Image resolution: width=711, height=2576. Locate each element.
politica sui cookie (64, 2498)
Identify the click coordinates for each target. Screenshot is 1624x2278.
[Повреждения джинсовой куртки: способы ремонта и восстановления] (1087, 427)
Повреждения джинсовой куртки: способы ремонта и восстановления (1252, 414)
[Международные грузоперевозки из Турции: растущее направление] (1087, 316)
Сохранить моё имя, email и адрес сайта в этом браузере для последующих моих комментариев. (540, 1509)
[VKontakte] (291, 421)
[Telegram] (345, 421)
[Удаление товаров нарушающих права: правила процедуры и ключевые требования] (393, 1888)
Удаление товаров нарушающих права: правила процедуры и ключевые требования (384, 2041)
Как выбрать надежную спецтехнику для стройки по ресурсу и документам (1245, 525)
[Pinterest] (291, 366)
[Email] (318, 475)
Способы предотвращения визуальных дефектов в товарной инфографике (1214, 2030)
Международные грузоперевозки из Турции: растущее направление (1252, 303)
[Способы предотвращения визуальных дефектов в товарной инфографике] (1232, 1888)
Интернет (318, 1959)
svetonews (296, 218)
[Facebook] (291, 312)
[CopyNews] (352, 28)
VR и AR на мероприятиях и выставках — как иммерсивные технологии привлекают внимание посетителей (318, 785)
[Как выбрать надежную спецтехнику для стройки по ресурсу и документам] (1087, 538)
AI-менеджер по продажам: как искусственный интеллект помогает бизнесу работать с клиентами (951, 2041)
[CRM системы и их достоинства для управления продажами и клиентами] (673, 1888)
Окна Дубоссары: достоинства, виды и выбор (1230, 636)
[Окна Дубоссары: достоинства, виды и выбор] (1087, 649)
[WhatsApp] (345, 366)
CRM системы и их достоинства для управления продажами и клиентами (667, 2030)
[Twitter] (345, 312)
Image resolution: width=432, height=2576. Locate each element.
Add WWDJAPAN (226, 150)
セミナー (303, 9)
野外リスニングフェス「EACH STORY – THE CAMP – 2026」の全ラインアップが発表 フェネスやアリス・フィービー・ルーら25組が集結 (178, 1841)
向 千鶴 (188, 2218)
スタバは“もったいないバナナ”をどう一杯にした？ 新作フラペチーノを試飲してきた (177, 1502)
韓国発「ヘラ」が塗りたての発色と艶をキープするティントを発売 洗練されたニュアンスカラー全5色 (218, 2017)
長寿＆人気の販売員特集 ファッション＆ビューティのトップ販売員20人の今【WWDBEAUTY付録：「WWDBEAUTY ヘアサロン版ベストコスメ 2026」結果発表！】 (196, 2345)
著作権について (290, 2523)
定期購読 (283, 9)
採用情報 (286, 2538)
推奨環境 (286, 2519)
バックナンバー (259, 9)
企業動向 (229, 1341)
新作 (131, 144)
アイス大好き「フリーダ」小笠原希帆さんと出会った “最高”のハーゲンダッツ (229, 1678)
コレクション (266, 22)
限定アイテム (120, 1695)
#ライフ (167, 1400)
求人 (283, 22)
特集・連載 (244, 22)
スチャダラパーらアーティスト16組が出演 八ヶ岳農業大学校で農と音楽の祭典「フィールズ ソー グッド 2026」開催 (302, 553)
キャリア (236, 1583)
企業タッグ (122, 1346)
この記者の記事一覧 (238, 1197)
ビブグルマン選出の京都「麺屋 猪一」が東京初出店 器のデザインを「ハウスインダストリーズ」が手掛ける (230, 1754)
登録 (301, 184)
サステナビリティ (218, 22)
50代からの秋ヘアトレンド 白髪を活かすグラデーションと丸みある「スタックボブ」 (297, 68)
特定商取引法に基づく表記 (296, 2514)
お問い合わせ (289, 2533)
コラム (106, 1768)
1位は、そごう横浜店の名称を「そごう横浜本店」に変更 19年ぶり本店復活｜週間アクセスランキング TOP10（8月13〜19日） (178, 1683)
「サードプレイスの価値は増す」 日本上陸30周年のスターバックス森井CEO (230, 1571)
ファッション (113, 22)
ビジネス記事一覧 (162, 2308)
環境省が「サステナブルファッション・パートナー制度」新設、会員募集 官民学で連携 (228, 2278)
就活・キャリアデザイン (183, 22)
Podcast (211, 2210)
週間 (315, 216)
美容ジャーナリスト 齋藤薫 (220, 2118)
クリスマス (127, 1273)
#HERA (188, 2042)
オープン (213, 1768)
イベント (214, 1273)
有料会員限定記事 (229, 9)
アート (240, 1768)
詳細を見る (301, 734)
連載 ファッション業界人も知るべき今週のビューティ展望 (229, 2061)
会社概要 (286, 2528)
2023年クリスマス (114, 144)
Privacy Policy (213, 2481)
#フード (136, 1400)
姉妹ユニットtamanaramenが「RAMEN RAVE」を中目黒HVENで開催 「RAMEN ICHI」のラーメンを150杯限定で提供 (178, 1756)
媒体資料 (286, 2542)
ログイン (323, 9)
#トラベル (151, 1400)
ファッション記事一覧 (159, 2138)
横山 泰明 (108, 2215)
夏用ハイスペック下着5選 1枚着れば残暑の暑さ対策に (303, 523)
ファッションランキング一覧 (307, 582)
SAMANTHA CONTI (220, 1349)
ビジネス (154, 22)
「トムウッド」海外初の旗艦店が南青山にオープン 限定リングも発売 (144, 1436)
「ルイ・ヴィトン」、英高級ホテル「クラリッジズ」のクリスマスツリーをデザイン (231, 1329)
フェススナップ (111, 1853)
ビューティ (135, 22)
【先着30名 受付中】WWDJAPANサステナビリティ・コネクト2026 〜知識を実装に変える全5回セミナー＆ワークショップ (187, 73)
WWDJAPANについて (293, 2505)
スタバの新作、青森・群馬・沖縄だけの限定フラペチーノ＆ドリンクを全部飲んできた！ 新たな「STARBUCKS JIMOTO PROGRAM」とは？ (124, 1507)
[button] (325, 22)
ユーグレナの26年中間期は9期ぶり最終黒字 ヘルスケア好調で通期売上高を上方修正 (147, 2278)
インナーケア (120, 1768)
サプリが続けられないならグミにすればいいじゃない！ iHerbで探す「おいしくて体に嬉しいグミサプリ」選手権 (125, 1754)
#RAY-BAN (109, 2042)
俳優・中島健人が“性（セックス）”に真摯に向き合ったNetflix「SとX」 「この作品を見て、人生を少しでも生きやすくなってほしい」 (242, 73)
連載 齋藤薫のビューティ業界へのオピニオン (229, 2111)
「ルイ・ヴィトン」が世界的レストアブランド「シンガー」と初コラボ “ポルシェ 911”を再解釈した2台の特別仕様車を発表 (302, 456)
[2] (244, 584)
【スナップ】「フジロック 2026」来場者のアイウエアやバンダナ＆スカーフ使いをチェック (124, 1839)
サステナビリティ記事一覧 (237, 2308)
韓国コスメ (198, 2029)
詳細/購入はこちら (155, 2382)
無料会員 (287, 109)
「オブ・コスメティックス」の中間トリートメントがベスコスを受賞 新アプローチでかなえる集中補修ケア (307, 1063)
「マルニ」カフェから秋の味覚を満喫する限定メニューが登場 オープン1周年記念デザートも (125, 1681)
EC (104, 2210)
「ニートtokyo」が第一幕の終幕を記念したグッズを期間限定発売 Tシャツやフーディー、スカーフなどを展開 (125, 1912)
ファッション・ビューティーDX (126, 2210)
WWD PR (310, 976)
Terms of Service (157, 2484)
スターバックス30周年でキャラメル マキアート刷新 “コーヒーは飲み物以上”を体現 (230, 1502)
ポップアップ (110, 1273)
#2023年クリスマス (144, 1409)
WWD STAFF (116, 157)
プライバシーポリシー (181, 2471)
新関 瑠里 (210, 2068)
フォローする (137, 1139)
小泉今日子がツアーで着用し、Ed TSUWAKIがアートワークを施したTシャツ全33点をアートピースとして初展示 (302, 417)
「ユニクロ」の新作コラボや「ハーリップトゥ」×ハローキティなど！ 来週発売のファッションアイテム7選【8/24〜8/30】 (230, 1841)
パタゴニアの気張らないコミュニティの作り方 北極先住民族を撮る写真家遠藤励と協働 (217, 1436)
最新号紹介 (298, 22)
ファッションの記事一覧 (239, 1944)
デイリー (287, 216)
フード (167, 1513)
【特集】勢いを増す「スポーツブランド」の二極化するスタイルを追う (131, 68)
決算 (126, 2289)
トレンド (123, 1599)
—————
> WORK TASK:
Could you transcribe the entries above word for word, from the line with "就活・キャリアデザイン (183, 22)" down to the line with "TSUWAKIがアートワークを施したTシャツ全33点をアートピースとして初展示 (302, 417)", keeping both?

> ANSWER:
就活・キャリアデザイン (183, 22)
Podcast (211, 2210)
週間 (315, 216)
美容ジャーナリスト 齋藤薫 (220, 2118)
クリスマス (127, 1273)
#HERA (188, 2042)
オープン (213, 1768)
イベント (214, 1273)
有料会員限定記事 (229, 9)
アート (240, 1768)
詳細を見る (301, 734)
連載 ファッション業界人も知るべき今週のビューティ展望 (229, 2061)
会社概要 (286, 2528)
2023年クリスマス (114, 144)
Privacy Policy (213, 2481)
#フード (136, 1400)
姉妹ユニットtamanaramenが「RAMEN RAVE」を中目黒HVENで開催 「RAMEN ICHI」のラーメンを150杯限定で提供 (178, 1756)
媒体資料 (286, 2542)
ログイン (323, 9)
#トラベル (151, 1400)
ファッション記事一覧 (159, 2138)
横山 泰明 (108, 2215)
夏用ハイスペック下着5選 1枚着れば残暑の暑さ対策に (303, 523)
ファッションランキング一覧 (307, 582)
SAMANTHA CONTI (220, 1349)
ビジネス (154, 22)
「トムウッド」海外初の旗艦店が南青山にオープン 限定リングも発売 (144, 1436)
「ルイ・ヴィトン」、英高級ホテル「クラリッジズ」のクリスマスツリーをデザイン (231, 1329)
フェススナップ (111, 1853)
ビューティ (135, 22)
【先着30名 受付中】WWDJAPANサステナビリティ・コネクト2026 〜知識を実装に変える全5回セミナー＆ワークショップ (187, 73)
WWDJAPANについて (293, 2505)
スタバの新作、青森・群馬・沖縄だけの限定フラペチーノ＆ドリンクを全部飲んできた！ 新たな「STARBUCKS JIMOTO PROGRAM」とは？ (124, 1507)
[button] (325, 22)
ユーグレナの26年中間期は9期ぶり最終黒字 ヘルスケア好調で通期売上高を上方修正 (147, 2278)
インナーケア (120, 1768)
サプリが続けられないならグミにすればいいじゃない！ iHerbで探す「おいしくて体に嬉しいグミサプリ」選手権 (125, 1754)
#RAY-BAN (109, 2042)
俳優・中島健人が“性（セックス）”に真摯に向き合ったNetflix「SとX」 「この作品を見て、人生を少しでも生きやすくなってほしい」 (242, 73)
連載 齋藤薫のビューティ業界へのオピニオン (229, 2111)
「ルイ・ヴィトン」が世界的レストアブランド「シンガー」と初コラボ “ポルシェ 911”を再解釈した2台の特別仕様車を発表 (302, 456)
[2] (244, 584)
【スナップ】「フジロック 2026」来場者のアイウエアやバンダナ＆スカーフ使いをチェック (124, 1839)
サステナビリティ記事一覧 (237, 2308)
韓国コスメ (198, 2029)
詳細/購入はこちら (155, 2382)
無料会員 (287, 109)
「オブ・コスメティックス」の中間トリートメントがベスコスを受賞 新アプローチでかなえる集中補修ケア (307, 1063)
「マルニ」カフェから秋の味覚を満喫する限定メニューが登場 オープン1周年記念デザートも (125, 1681)
EC (104, 2210)
「ニートtokyo」が第一幕の終幕を記念したグッズを期間限定発売 Tシャツやフーディー、スカーフなどを展開 (125, 1912)
ファッション・ビューティーDX (126, 2210)
WWD PR (310, 976)
Terms of Service (157, 2484)
スターバックス30周年でキャラメル マキアート刷新 “コーヒーは飲み物以上”を体現 (230, 1502)
ポップアップ (110, 1273)
#2023年クリスマス (144, 1409)
WWD STAFF (116, 157)
プライバシーポリシー (181, 2471)
新関 瑠里 (210, 2068)
フォローする (137, 1139)
小泉今日子がツアーで着用し、Ed TSUWAKIがアートワークを施したTシャツ全33点をアートピースとして初展示 (302, 417)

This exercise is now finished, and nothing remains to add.